▸ **Passage shown**
# # # # # # #

Vulkan barriers explained

Posted on October 18, 2016 by Matthaeus Chajdas

Vulkan™’s barrier system is unique as it not only requires you to provide what resources are transitioning, but also specify a source and destination pipeline stage. This allows for more fine-grained control of when a transition is executed. However, you can also leave quite some performance on the table if you just use the simple way, so today we’re going to look at vkCmdPipelineBarrier in detail.

Pipeline overview

It is common knowledge that the GPU is a highly pipelined device. Commands come in at the top, and then individual stages like vertex and fragment shading are executed in order. Finally, commands retire at the bottom of the pipeline when execution has finished.

This is exposed in Vulkan through the VK_PIPELINE_STAGE enumeration, which is defined as:

TOP_OF_PIPE_BIT
DRAW_INDIRECT_BIT
VERTEX_INPUT_BIT
VERTEX_SHADER_BIT
TESSELLATION_CONTROL_SHADER_BIT
TESSELLATION_EVALUATION_SHADER_BIT
GEOMETRY_SHADER_BIT
FRAGMENT_SHADER_BIT
EARLY_FRAGMENT_TESTS_BIT
LATE_FRAGMENT_TESTS_BIT
COLOR_ATTACHMENT_OUTPUT_BIT
TRANSFER_BIT
COMPUTE_SHADER_BIT
BOTTOM_OF_PIPE_BIT

Notice that this enumeration is not necessarily in the order a command is executed – some stages can be merged, some stages can be missing, but overall these are the pipeline stages a command will go through.

There are also three pseudo-stages which combine multiple stages or handle special access:

HOST_BIT
ALL_GRAPHICS_BIT
ALL_COMMANDS_BIT

For the sake of this article, the list between TOP_OF_PIPE_BIT and BOTTOM_OF_PIPE_BIT is what we’re going to discuss. So what does source and target mean in the context of a barrier? You can think of it as the “producer” and the “consumer” stage – the source being the producer, and the target stage being the consumer. By specifying the source and target stages, you tell the driver what operations need to finish before the transition can execute, and what must not have started yet.

A slow barrier, specifying the bottom of the pipe as the source stage and the top of pipe as the target stage. This will wait for everything to finish and block any work from starting. — Example 1: a slow barrier, specifying the bottom of the pipe as the source stage and the top of pipe as the target stage.

# # # # # # #

▸ **Recorded data**

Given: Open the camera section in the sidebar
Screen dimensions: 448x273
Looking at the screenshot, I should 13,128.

# # # # # # #

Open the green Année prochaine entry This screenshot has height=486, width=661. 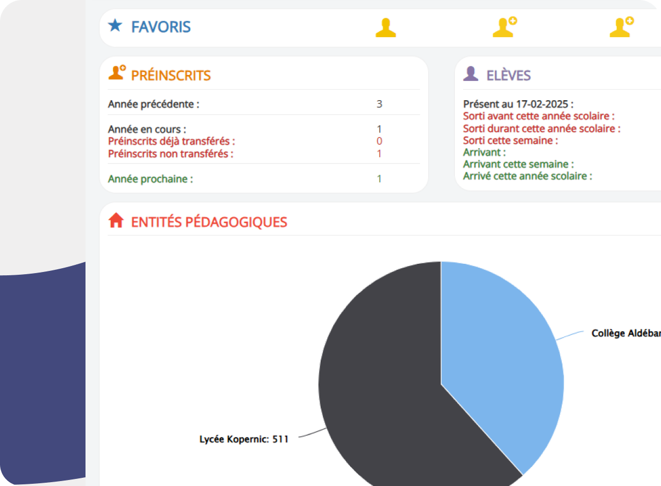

# # # # # # #

▸ **Task set**
(1) In the Vulkan barriers text, why is the barrier in Example 1 slow? Answer in one to three sentences.
(2) Carry on the Vulkan barriers text from where it stops.

▸ **Task answers**
(1) It uses the bottom of the pipe as the source stage and the top of the pipe as the target stage. As a result, it waits for everything to finish and keeps any work from starting.

(2)
Let’s look first at the simplest case, which is a barrier which specifies BOTTOM_OF_PIPE_BIT as the source stage and TOP_OF_PIPE_BIT as the target stage (Example 1). The source code for this would be something like:


vkCmdPipelineBarrier(
    commandBuffer,
    VK_PIPELINE_STAGE_BOTTOM_OF_PIPE_BIT, // source stage
    VK_PIPELINE_STAGE_TOP_OF_PIPE_BIT,    // destination stage
    /* remaining parameters omitted */);

This transition expresses that every command currently in flight on the GPU needs to finish, then the transition is executed, and no command may start before it finishes transitioning. This barrier will wait for everything to finish and block any work from starting. That’s generally not ideal because it introduces an unnecessary pipeline bubble.

Imagine you have a vertex shader that also stores data via an imageStore and a compute shader that wants to consume it. In this case you wouldn’t want to wait for a subsequent fragment shader to finish as this can take a long time to complete. You really want the compute shader to start as soon as the vertex shader is done. The way to express this is to set the source stage -the producer- to VERTEX_SHADER_BIT and the target stage -the consumer- to COMPUTE_SHADER_BIT (Example 2).


vkCmdPipelineBarrier(
    commandBuffer,
    VK_PIPELINE_VERTEX_SHADER_BIT,     // source stage
    VK_PIPELINE_COMPUTE_SHADER_BIT,    // destination stage
    /* remaining parameters omitted */);

If you write to a render target and read from it in a fragment shader, the stages would be VK_PIPELINE_STAGE_COLOR_ATTACHMENT_OUTPUT_BIT as the source and VK_PIPELINE_STAGE_FRAGMENT_SHADER_BIT as the destination – typical for G-Buffer rendering. For shadow maps, the source would be VK_PIPELINE_STAGE_LATE_FRAGMENT_TESTS_BIT. Another typical example is copying data – you produce the data through a copy, so the source stage would be set to VK_PIPELINE_STAGE_TRANSFER_BIT, and the destination to the stage where you need it. For vertex buffers, this would be for instance VK_PIPELINE_STAGE_VERTEX_INPUT_BIT.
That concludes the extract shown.